=== Work to be completed ===
In the listing below, rewrite the stretch from the start through the line containing "Action: [532, 148]", changing "toolbar" to "sidebar" and keeping everything else the same. Omit the pictures from your answer.

=== Records for this exercise ===
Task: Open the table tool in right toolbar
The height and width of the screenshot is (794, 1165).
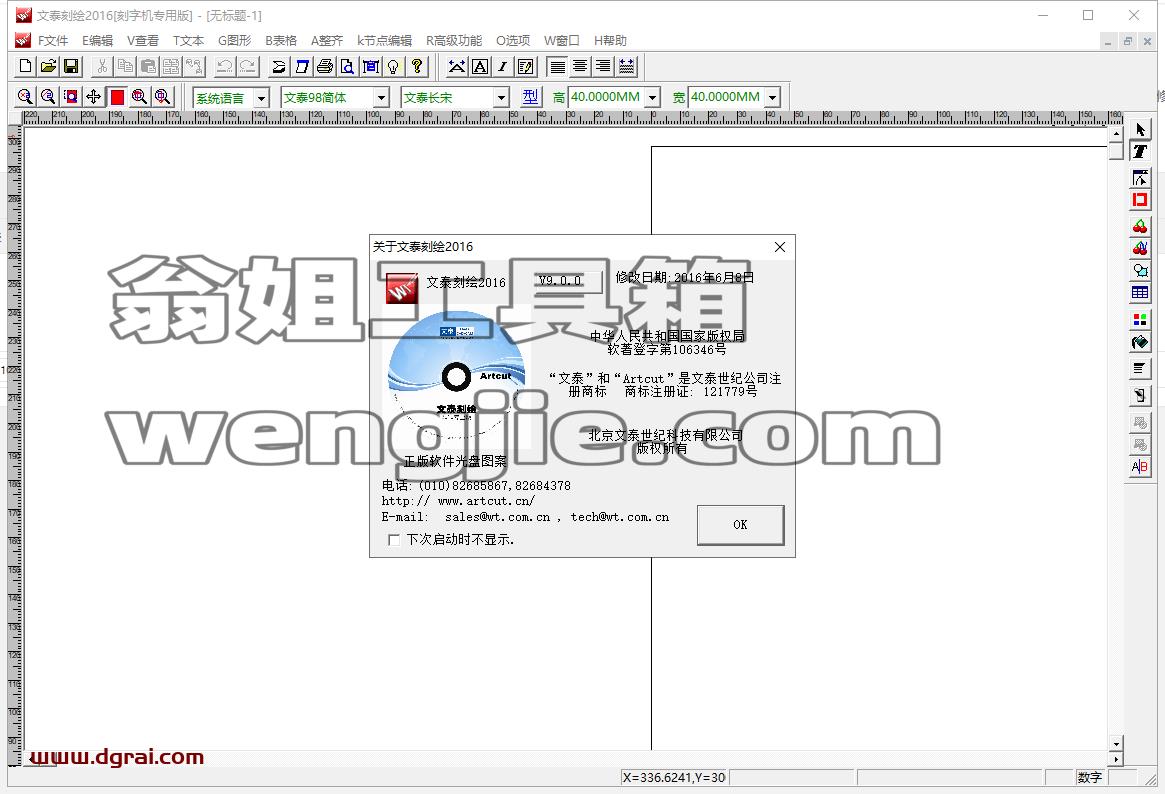Action: coord(1140,293)
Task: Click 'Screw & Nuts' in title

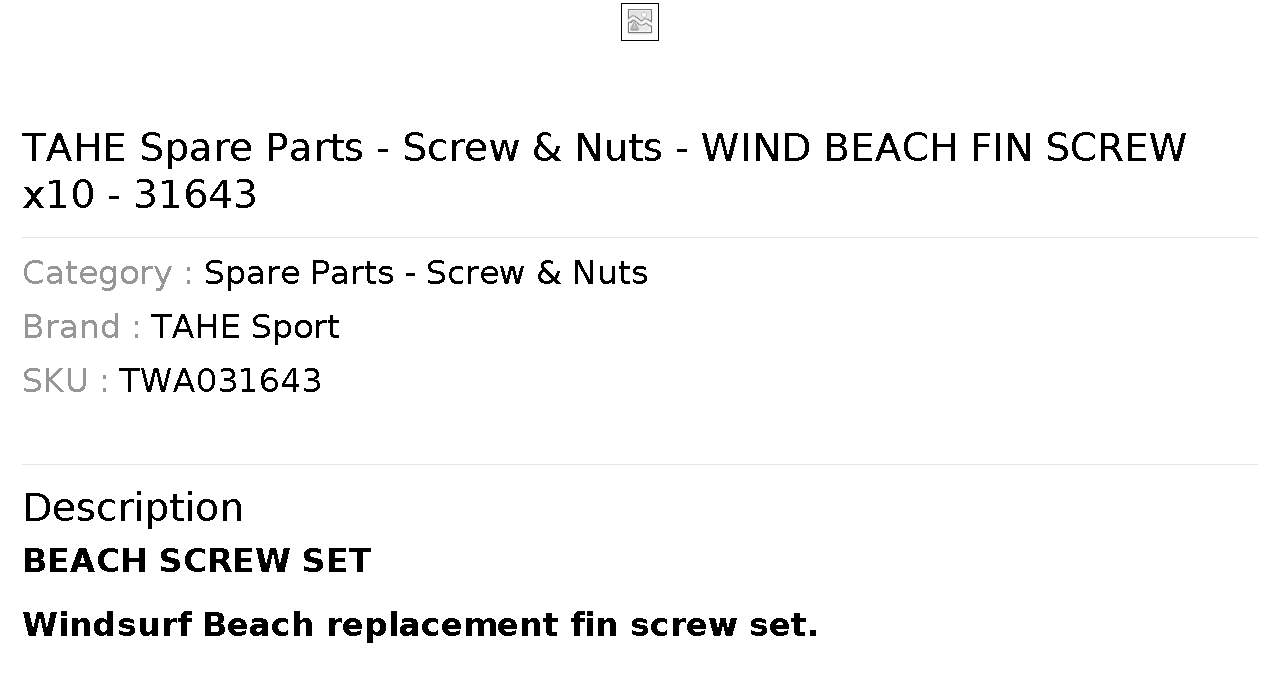Action: [532, 148]
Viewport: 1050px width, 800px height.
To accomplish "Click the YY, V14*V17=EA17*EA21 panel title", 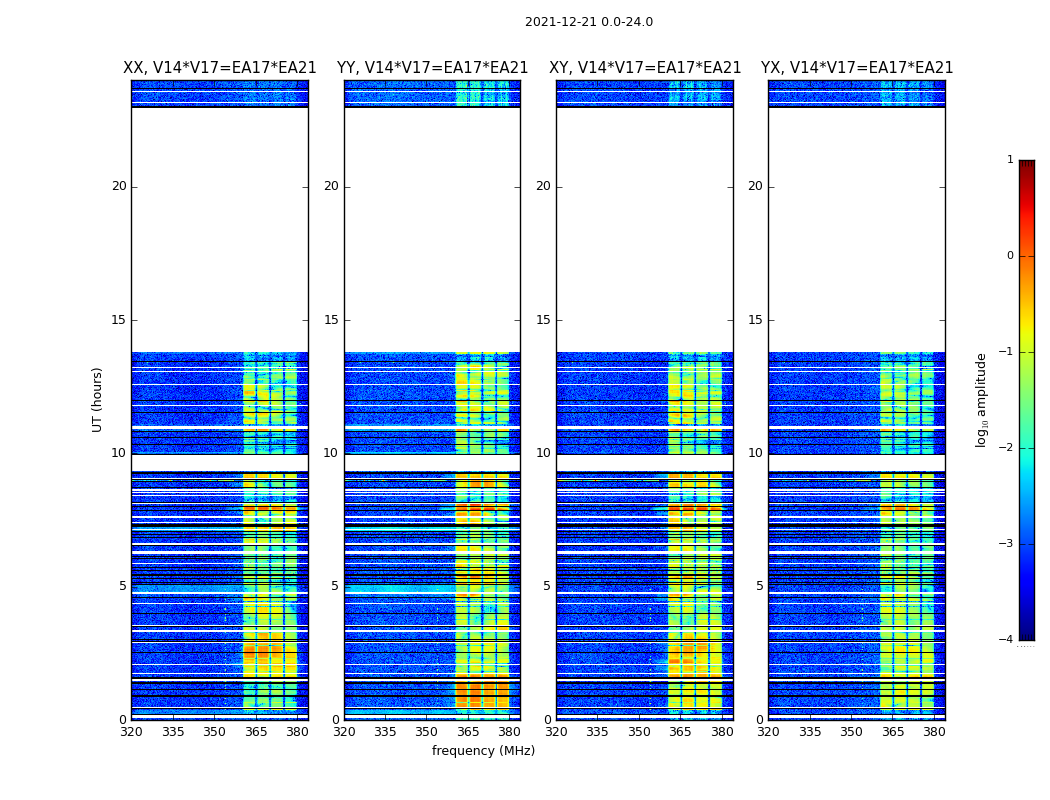I will pos(433,68).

=== Full output ===
Task: Open the table tool in right sidebar
The height and width of the screenshot is (794, 1165).
Action: coord(1140,293)
Task: Click 'Screw & Nuts' in title

Action: [532, 148]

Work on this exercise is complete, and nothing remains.